By: Kayla Stephensen
How many times have you heard about some exciting and rare lunar occurrence in the sky? Keep reading for the meanings behind a supermoon, blood moon, blue moon, black moon, strawberry moon and harvest moon.
- A supermoon usually means that the moon is full when it is at its perigee, or closest point to the Earth along its orbit. It is not a term named by scientists, so there isn’t a technical definition for it. The next supermoon is 3 December 2017 and then 2 January 2018.
- A blood moon is really just an exaggerated term for a lunar eclipse, when the moon is entirely within the Earth’s shadow. According to an astronomer at the University of Wisconsin-Madison, the reddish color is actually caused by the way Earth’s atmosphere scatters light. The next full lunar eclipse will be on 31 January 2018, quite a day for the moon, as it will be the last supermoon of the year as well as a blue moon (see below).
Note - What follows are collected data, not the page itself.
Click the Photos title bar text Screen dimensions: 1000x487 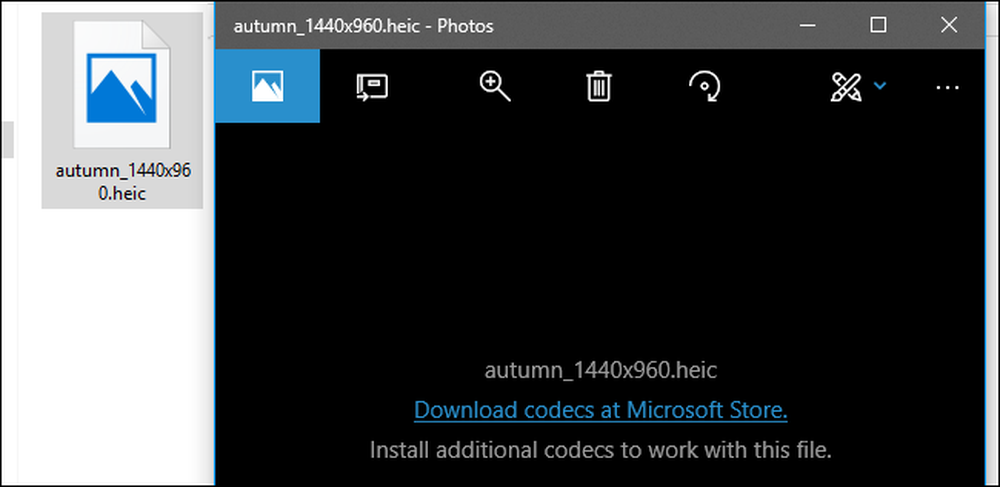364,26
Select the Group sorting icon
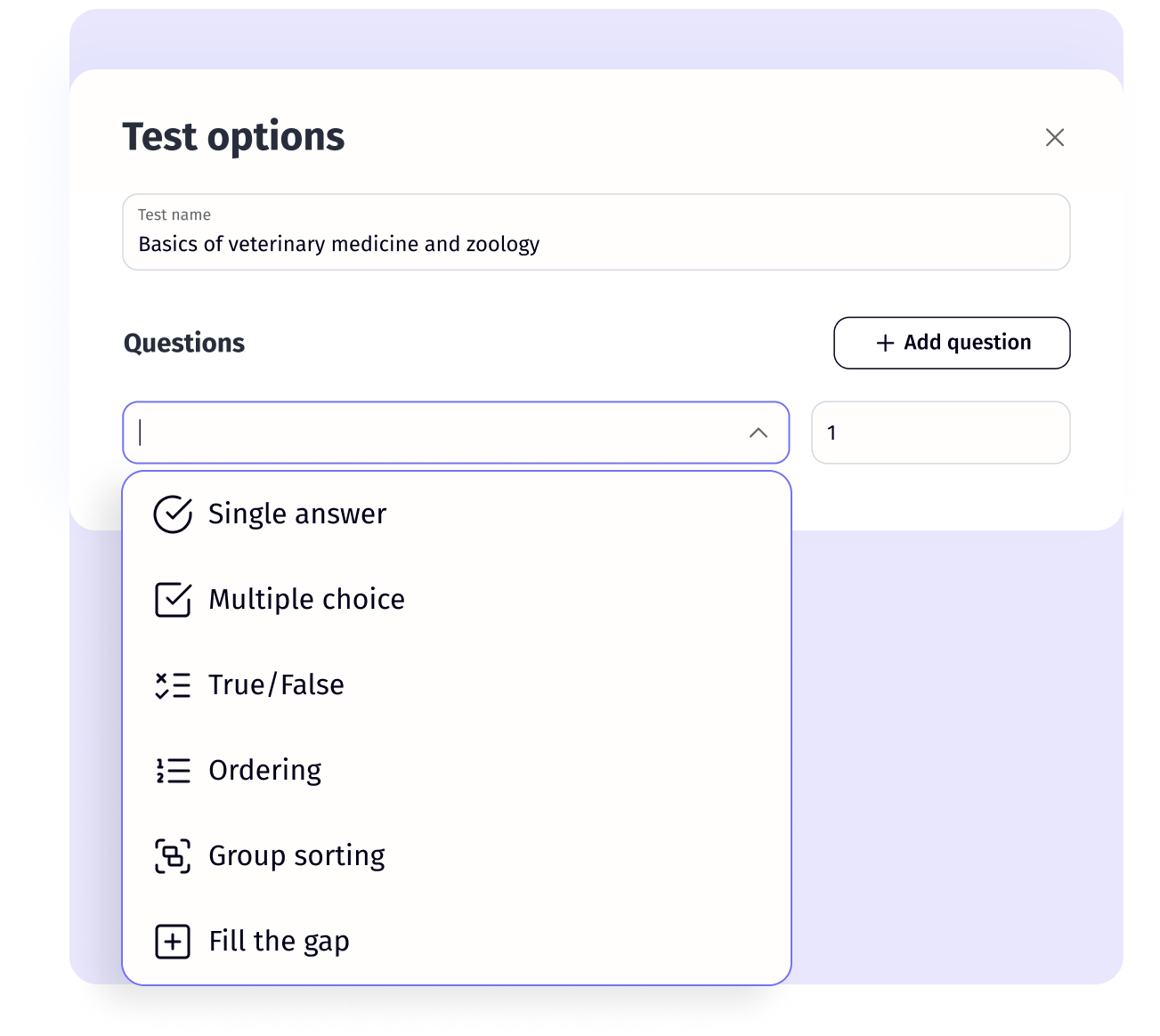 tap(173, 855)
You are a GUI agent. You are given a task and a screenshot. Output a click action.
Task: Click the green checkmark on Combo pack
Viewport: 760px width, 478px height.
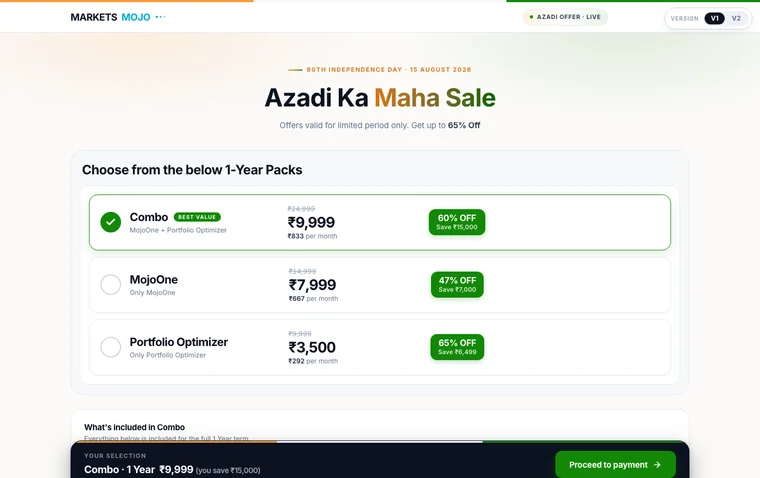[x=111, y=222]
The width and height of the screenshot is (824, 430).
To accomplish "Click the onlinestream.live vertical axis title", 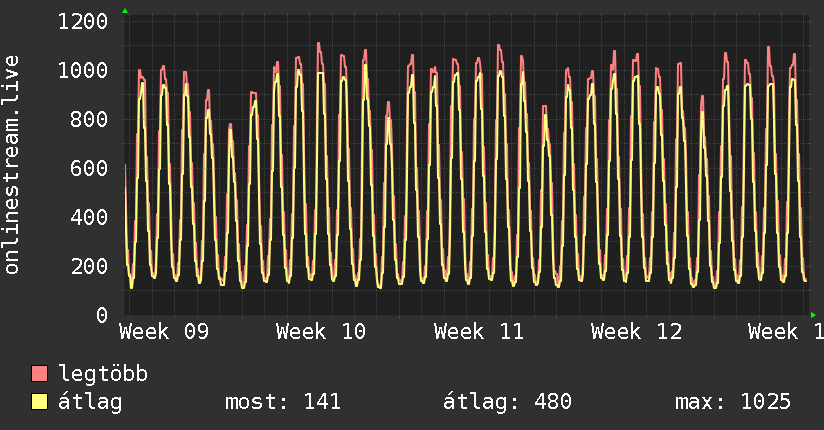I will pyautogui.click(x=12, y=176).
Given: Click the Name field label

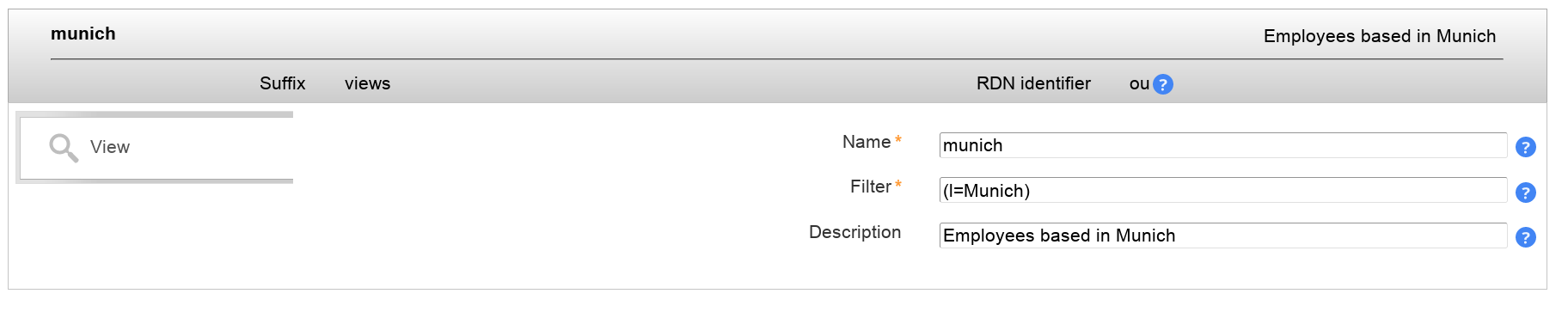Looking at the screenshot, I should pyautogui.click(x=867, y=142).
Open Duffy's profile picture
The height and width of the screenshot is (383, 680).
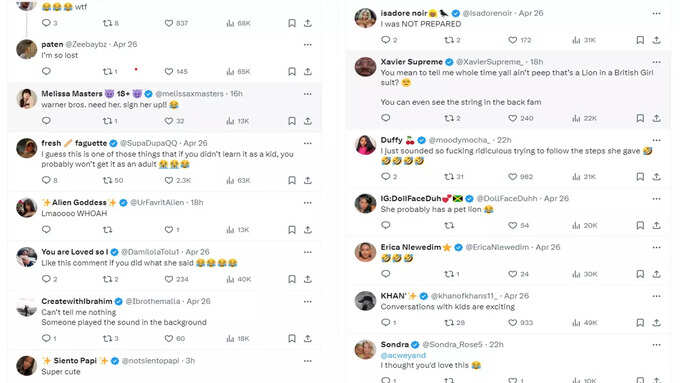pos(365,145)
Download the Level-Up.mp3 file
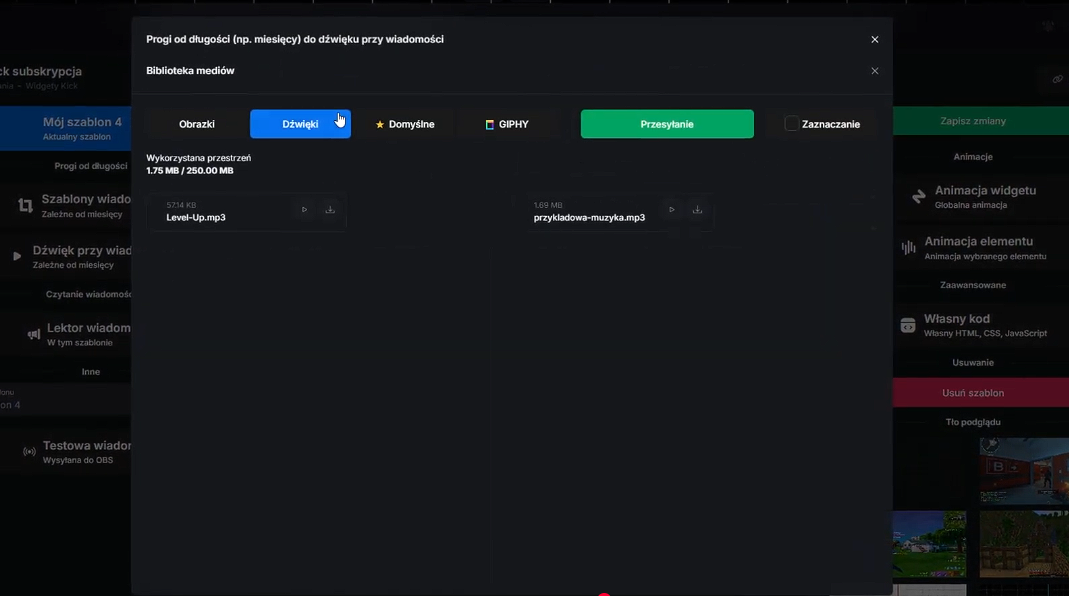 [330, 210]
- Blue moons have two definitions, one being the second full moon in a calendar month. The other is the third full moon in a four full moon season. The latter would be more rare because a typical three-month season has three full moons. Blue moons are not in fact blue.
- The term black moon has an opposite meaning to the blue moon. It is the second new moon, which cannot be seen, in a calendar month. Another definition is the third new moon in a season of four new moons. On 31 July, 2019, the next black moon will occur, being the second new moon in a calendar month.
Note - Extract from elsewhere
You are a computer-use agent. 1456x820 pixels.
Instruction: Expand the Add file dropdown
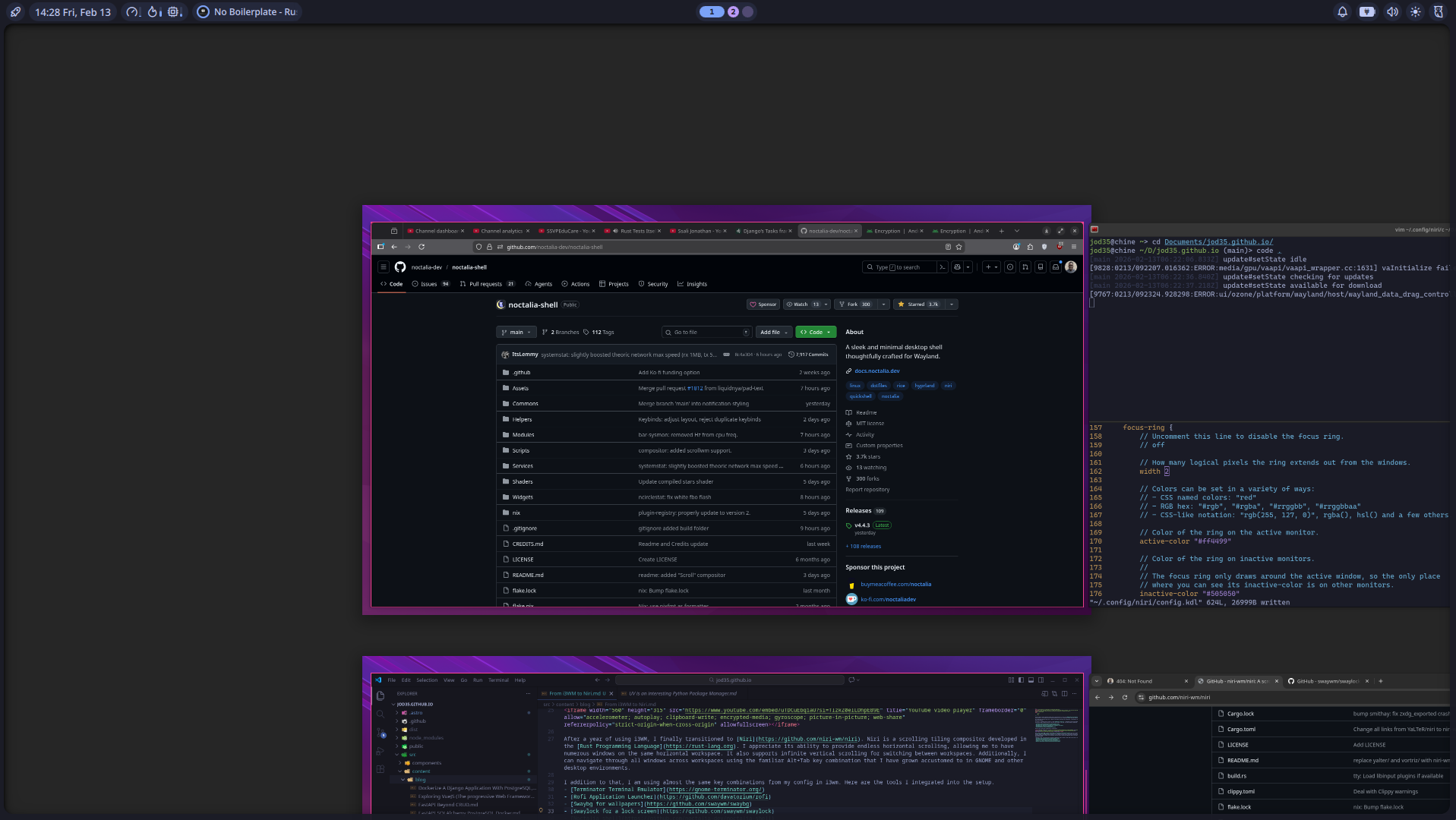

- The term strawberry moon is the name for June’s full moon, also known as a rose moon. It isn’t known whether that name was made up in The Old Farmer’s Almanac or if it truly dates back to the season by which Algonquins collected strawberries. The next strawberry moon will be on 28 June 2018.
- Harvest moons are the closest full moons to the autumnal equinox which is in September. They were supposedly used by farmers to collect crops in the fall. The next harvest moon will be 25 September 2018.